Phillips noted that Philadelphia landlords routinely deny housing to tenants with rent vouchers, despite a city law that prohibits it. A 2018 study by the Urban Institute found that when contacted about apartment listings, two-thirds of landlords would not accept a voucher.
Thirteen states and 90 local governments have barred discrimination based on source of income to protect families with vouchers, according to the civil rights law and policy organization Poverty & Race Research Action Council. Texas does the opposite: It has a law forbidding municipalities to ban discrimination based on source of income.
In March 2020, the U.S. Supreme Court declined to hear another challenge brought by the Inclusive Communities Project, which sought to require all landlords to accept vouchers.
In April 2020, the group fired off another lawsuit against HUD, claiming that the nonprofit has shouldered the burden of finding housing for voucher holders because landlords keep turning them away.
Biden has already thrown his support behind a Senate bill from 2019 that would bar discrimination based on source of income, including Section 8 vouchers and Social Security. With the Democrats’ tenuous control over the Senate, however, the measure’s passage is far from guaranteed.
Community choice?
Though the Trump administration repealed Obama’s fair housing rule in July 2020, calling it burdensome and a threat to suburban living, some communities are moving forward with the goals they laid out when it was in place.
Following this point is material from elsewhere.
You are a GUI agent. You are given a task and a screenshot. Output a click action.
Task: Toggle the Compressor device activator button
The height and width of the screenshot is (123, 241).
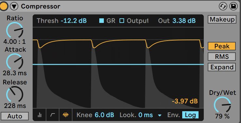click(3, 6)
“Even though the current administration tried to take the teeth out of it, we’ve continued to abide by it just because it is the right thing to do,” said Marla Newman, director of community development for Winston-Salem, North Carolina — one of the few communities that had a fair housing plan approved by HUD.
“I think we’re morally bound to create ways to address and undo some of the harm that was intentionally undertaken in these communities,” she noted.
But Newman said she hopes the rule is amended to be less “one-size-fits-all” to take into account the unique challenges of different cities and municipalities.
New York City is facing a lawsuit by three Black women from Brooklyn and Queens who repeatedly applied to affordable housing lotteries outside their community districts and were never selected.
In their 2015 lawsuit, the three women allege that as a result of community preference, “entrenched segregation is actively perpetuated, and access to [high-opportunity] neighborhoods … is effectively prioritized for white residents who already live there.”
Andrew Beveridge, a sociology professor at Queens College, conducted a report on behalf of the plaintiffs that found the policy “imposes a sorting process that would not otherwise exist and does so in a pattern that causes material disparities by race and ethnicity.”
A representative for the de Blasio administration, which had tried to keep the report private, declined to comment.
Craig Gurian, executive director of the Anti-Discrimination Center, which is representing the plaintiffs, called it the “Achilles’ heel of liberal, progressive New York to be able to pronounce for everybody else in the country and everybody else in the world, yet be arrogant enough to say ‘our segregation in New York is different.’
“It is not actually complex at all,” Gurian said.
Yet community buy-in on major affordable housing projects — specifically those that entail multiple public reviews — often hinge on guarantees for housing and other benefits for local residents, said affordable housing developer Rick Gropper of Camber Property Group.
“That’s one of the primary questions we get at community boards: How do I get an apartment for the people who actually live in these communities?” he said.
“There needs to be a balance,” Gropper added, “between the need to spread affordable housing and not concentrate it but also provide affordable housing for the people living in the community.